# WHAT IS NEEDED
Reproduce word for word the line that contains "Where should I click to: Click calendar" and every line after it to the end of the records, with nothing else added.

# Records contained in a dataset

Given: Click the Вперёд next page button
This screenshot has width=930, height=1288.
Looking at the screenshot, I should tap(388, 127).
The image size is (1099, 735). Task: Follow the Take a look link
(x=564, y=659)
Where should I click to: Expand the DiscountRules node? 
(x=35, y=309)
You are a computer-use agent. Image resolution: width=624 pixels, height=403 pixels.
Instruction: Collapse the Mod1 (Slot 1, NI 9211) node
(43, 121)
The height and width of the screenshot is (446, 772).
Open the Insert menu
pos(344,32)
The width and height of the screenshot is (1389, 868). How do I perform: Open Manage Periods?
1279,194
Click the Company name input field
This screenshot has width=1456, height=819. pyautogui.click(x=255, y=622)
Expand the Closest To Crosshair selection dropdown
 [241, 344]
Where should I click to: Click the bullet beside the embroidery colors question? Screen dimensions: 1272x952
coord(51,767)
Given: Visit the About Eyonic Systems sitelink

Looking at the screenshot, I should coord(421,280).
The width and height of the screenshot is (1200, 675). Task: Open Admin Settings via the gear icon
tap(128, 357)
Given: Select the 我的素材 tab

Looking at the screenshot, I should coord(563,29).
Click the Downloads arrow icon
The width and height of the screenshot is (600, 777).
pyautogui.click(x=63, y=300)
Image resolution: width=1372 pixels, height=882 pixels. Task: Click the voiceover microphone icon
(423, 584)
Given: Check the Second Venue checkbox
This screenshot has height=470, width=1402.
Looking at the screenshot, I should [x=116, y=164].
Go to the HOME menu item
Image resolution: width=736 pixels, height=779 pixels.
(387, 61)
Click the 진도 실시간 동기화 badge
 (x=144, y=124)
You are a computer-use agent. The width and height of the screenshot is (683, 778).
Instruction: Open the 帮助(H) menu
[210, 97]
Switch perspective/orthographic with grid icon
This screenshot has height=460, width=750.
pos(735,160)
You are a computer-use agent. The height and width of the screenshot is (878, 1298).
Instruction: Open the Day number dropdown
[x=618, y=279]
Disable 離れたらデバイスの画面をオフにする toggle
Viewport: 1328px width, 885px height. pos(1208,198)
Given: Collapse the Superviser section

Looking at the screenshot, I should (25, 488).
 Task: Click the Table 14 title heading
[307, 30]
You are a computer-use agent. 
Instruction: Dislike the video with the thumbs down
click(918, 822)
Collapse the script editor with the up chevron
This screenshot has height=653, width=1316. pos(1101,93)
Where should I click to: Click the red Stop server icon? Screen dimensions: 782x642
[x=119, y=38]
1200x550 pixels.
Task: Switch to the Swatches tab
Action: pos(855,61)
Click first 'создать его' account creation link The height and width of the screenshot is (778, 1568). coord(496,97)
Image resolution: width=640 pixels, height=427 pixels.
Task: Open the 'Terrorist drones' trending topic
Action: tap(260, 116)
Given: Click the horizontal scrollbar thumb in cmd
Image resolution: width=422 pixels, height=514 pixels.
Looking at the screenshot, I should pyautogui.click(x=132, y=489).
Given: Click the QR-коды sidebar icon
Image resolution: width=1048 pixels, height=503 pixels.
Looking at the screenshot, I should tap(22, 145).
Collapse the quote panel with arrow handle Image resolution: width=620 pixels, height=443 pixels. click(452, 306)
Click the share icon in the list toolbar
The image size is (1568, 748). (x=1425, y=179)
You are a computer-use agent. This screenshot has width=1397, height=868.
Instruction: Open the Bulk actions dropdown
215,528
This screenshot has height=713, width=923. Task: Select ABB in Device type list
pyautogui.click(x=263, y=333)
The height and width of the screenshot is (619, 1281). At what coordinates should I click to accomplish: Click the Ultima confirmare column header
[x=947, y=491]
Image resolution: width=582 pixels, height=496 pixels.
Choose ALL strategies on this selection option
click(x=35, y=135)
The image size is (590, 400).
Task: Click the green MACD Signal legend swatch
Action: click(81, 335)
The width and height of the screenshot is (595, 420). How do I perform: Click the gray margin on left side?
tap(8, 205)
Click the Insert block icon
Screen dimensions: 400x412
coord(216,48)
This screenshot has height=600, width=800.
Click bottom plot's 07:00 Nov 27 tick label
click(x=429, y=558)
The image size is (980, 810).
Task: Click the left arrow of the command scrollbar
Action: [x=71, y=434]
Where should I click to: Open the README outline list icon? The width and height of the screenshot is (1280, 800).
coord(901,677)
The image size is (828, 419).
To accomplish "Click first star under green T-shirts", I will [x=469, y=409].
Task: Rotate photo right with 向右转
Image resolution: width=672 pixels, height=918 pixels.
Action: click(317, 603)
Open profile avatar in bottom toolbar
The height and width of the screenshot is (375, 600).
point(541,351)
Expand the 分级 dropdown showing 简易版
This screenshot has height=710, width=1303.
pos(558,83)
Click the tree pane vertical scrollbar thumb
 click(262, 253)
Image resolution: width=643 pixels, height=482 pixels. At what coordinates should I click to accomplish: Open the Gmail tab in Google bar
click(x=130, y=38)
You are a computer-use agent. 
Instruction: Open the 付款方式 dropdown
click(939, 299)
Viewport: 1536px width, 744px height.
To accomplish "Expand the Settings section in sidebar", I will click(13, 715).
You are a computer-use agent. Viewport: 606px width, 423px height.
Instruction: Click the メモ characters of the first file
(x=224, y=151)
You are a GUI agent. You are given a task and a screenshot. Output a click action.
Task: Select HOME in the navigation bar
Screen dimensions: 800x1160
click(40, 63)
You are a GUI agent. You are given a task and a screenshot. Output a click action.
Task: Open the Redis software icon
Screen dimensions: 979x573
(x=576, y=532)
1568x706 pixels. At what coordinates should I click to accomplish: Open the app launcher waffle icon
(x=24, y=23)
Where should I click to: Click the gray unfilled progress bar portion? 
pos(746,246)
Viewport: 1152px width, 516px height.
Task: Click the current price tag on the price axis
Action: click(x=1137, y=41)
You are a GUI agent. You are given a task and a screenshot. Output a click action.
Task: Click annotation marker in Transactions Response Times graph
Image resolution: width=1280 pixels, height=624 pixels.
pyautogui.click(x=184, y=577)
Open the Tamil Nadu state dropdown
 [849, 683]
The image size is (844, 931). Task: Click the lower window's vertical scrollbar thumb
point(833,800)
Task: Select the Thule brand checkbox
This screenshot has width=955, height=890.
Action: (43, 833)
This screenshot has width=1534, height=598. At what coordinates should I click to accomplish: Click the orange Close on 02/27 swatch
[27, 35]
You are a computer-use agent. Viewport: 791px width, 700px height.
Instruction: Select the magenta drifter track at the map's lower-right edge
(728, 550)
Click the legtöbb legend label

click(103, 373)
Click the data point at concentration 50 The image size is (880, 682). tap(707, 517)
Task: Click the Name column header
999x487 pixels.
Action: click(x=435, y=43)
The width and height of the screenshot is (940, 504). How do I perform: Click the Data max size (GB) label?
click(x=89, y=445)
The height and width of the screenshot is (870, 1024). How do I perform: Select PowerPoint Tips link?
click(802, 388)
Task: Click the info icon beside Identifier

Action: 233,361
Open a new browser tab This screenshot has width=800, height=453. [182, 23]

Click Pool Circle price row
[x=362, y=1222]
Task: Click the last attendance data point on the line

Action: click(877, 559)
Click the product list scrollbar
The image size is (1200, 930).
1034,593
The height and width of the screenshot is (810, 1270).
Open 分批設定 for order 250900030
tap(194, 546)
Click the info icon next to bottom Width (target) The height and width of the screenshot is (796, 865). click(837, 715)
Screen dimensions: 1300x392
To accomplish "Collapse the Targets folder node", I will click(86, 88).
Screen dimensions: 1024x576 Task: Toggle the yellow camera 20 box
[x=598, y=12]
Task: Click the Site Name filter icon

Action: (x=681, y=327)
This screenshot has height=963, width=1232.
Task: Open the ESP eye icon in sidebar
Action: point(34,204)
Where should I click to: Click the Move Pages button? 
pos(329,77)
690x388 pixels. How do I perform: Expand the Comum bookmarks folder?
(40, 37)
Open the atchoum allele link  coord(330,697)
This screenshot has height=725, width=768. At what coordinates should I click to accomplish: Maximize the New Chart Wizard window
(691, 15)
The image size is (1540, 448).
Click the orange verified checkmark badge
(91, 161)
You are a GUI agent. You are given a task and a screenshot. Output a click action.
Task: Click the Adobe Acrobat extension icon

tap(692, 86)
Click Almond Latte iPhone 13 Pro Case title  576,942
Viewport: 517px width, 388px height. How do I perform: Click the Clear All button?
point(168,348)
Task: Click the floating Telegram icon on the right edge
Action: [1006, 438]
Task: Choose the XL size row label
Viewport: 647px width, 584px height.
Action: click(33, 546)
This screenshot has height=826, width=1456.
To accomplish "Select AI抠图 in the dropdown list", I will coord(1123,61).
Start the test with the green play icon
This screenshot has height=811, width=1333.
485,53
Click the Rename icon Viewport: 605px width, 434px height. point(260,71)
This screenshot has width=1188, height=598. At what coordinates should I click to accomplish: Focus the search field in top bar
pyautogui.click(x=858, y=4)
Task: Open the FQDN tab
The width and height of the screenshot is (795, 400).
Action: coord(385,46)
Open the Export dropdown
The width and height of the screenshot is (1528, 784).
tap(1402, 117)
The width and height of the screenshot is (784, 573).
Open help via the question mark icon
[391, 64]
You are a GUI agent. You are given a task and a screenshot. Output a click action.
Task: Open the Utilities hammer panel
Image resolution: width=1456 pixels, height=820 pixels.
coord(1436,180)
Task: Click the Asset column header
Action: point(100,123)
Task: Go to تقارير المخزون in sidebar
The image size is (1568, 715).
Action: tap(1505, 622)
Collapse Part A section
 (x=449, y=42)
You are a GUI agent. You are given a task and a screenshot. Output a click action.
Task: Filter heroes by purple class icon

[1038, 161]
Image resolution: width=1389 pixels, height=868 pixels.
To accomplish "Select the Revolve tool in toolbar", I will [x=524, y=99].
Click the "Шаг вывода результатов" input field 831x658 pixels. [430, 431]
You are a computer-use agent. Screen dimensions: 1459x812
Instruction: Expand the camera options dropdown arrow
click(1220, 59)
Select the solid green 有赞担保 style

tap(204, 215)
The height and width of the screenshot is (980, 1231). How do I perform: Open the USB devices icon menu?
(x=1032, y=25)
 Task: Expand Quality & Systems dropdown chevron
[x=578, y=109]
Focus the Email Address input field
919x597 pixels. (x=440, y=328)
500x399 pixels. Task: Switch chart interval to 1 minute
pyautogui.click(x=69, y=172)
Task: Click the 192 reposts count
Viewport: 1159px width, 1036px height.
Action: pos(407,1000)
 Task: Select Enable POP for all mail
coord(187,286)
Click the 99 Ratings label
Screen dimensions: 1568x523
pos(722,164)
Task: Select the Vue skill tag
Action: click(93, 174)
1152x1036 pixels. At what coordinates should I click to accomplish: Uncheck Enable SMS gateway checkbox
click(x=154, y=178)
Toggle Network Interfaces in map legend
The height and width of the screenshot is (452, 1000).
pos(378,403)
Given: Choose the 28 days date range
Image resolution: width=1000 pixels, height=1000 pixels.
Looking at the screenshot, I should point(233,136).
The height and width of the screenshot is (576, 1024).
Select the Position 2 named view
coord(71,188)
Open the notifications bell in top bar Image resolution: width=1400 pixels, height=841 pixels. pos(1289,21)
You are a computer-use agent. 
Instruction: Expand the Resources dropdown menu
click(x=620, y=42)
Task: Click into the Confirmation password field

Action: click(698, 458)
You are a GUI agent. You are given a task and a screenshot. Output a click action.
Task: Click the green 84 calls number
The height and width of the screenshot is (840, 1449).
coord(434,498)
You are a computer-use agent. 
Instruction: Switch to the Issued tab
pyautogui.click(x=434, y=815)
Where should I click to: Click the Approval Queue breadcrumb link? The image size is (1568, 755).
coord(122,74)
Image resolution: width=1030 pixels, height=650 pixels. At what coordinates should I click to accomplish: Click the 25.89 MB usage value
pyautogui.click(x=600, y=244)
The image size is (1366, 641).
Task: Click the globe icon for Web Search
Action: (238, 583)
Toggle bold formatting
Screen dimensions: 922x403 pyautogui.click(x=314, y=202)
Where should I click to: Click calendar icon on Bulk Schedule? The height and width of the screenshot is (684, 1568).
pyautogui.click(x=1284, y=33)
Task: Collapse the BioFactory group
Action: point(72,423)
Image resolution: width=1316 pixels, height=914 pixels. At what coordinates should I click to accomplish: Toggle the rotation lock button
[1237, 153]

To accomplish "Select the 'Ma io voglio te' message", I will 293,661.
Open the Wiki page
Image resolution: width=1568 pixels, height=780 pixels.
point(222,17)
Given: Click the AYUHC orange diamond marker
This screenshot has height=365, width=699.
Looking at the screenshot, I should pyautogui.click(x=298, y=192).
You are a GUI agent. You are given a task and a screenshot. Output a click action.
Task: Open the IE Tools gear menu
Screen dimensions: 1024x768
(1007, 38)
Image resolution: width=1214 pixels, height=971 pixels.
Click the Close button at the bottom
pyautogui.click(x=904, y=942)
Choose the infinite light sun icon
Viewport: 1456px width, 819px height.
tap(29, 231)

# RESPONSE
Where should I click to: Click calendar icon on Bulk Schedule? The height and width of the screenshot is (684, 1568).
pyautogui.click(x=1284, y=33)
Task: Collapse the BioFactory group
Action: point(72,423)
Image resolution: width=1316 pixels, height=914 pixels. At what coordinates should I click to accomplish: Toggle the rotation lock button
[1237, 153]

To accomplish "Select the 'Ma io voglio te' message", I will 293,661.
Open the Wiki page
Image resolution: width=1568 pixels, height=780 pixels.
point(222,17)
Given: Click the AYUHC orange diamond marker
This screenshot has height=365, width=699.
Looking at the screenshot, I should pyautogui.click(x=298, y=192).
You are a GUI agent. You are given a task and a screenshot. Output a click action.
Task: Open the IE Tools gear menu
Screen dimensions: 1024x768
(1007, 38)
Image resolution: width=1214 pixels, height=971 pixels.
Click the Close button at the bottom
pyautogui.click(x=904, y=942)
Choose the infinite light sun icon
Viewport: 1456px width, 819px height.
tap(29, 231)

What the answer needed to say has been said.